> _Your goal_
Leave out the pictures and copy every record exactly.

(Records from a collection)

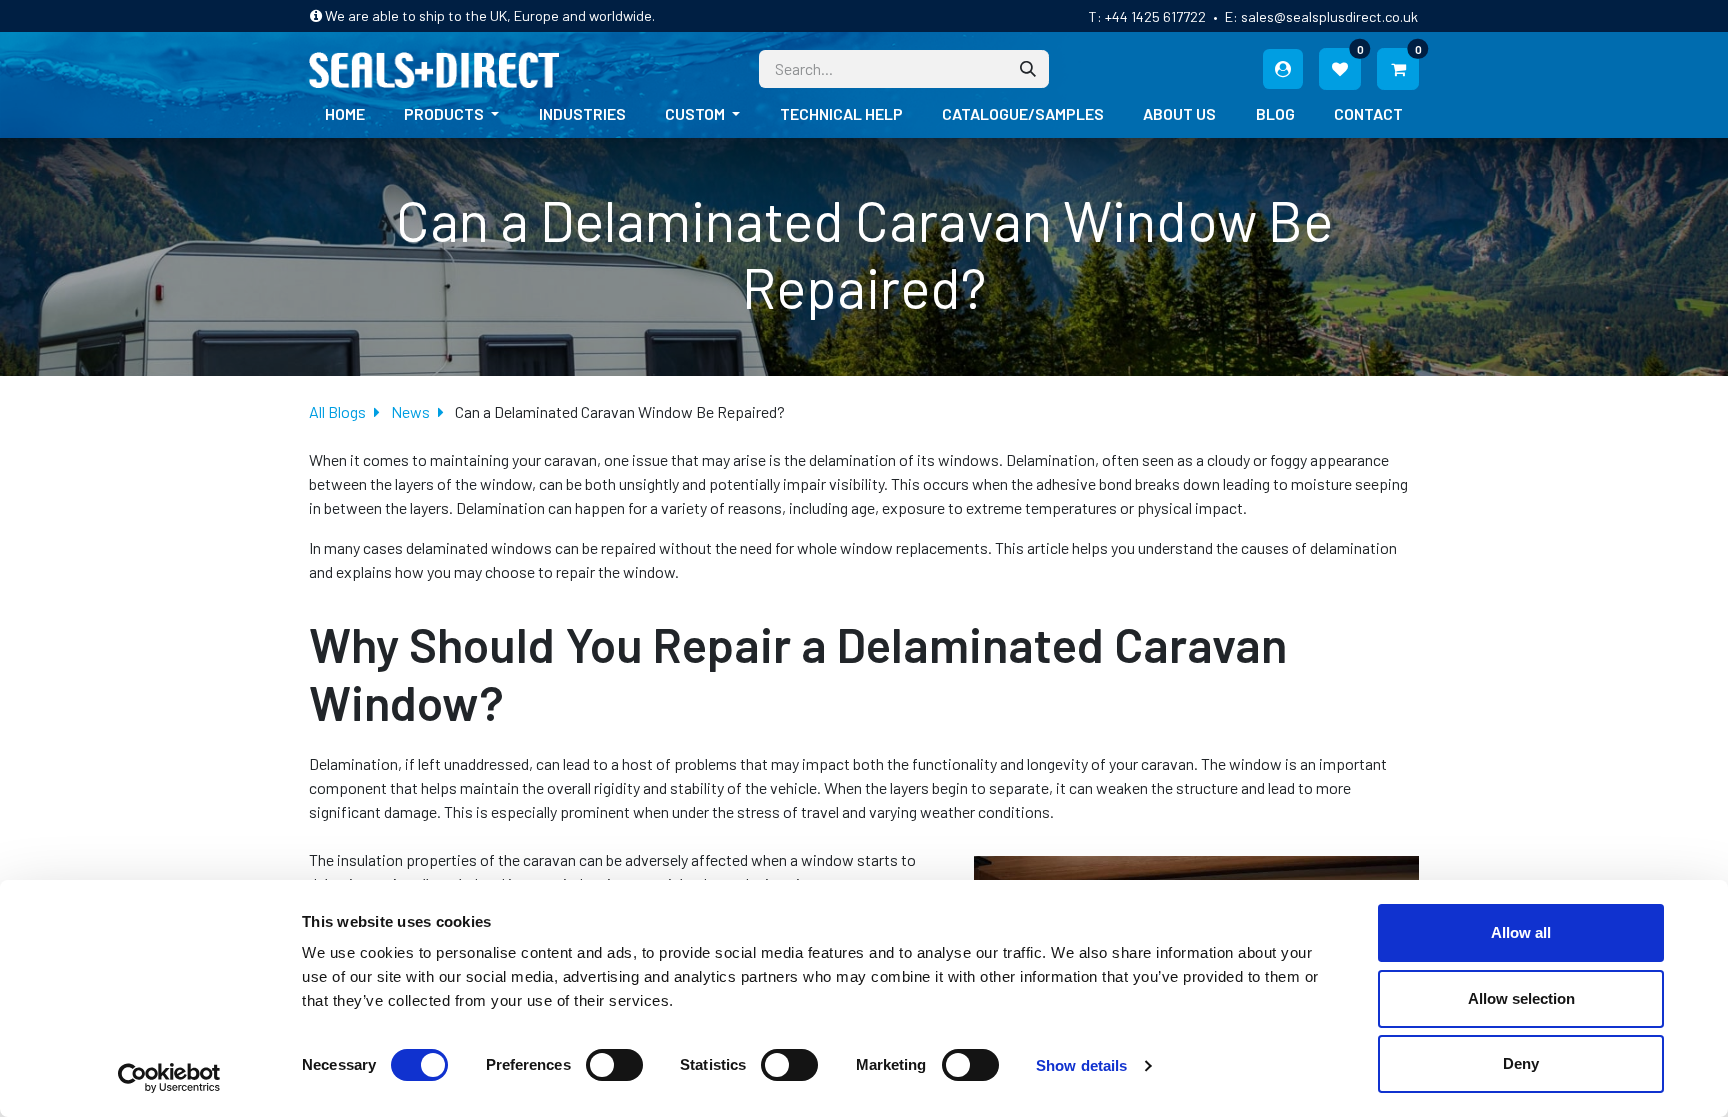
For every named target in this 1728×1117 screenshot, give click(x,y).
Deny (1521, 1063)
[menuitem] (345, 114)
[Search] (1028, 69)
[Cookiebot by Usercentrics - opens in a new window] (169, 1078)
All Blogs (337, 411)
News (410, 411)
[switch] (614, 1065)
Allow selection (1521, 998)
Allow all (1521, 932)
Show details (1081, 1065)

> _Your response_
For every named target in this 1728×1117 screenshot, give click(x,y).
Deny (1521, 1063)
[menuitem] (345, 114)
[Search] (1028, 69)
[Cookiebot by Usercentrics - opens in a new window] (169, 1078)
All Blogs (337, 411)
News (410, 411)
[switch] (614, 1065)
Allow selection (1521, 998)
Allow all (1521, 932)
Show details (1081, 1065)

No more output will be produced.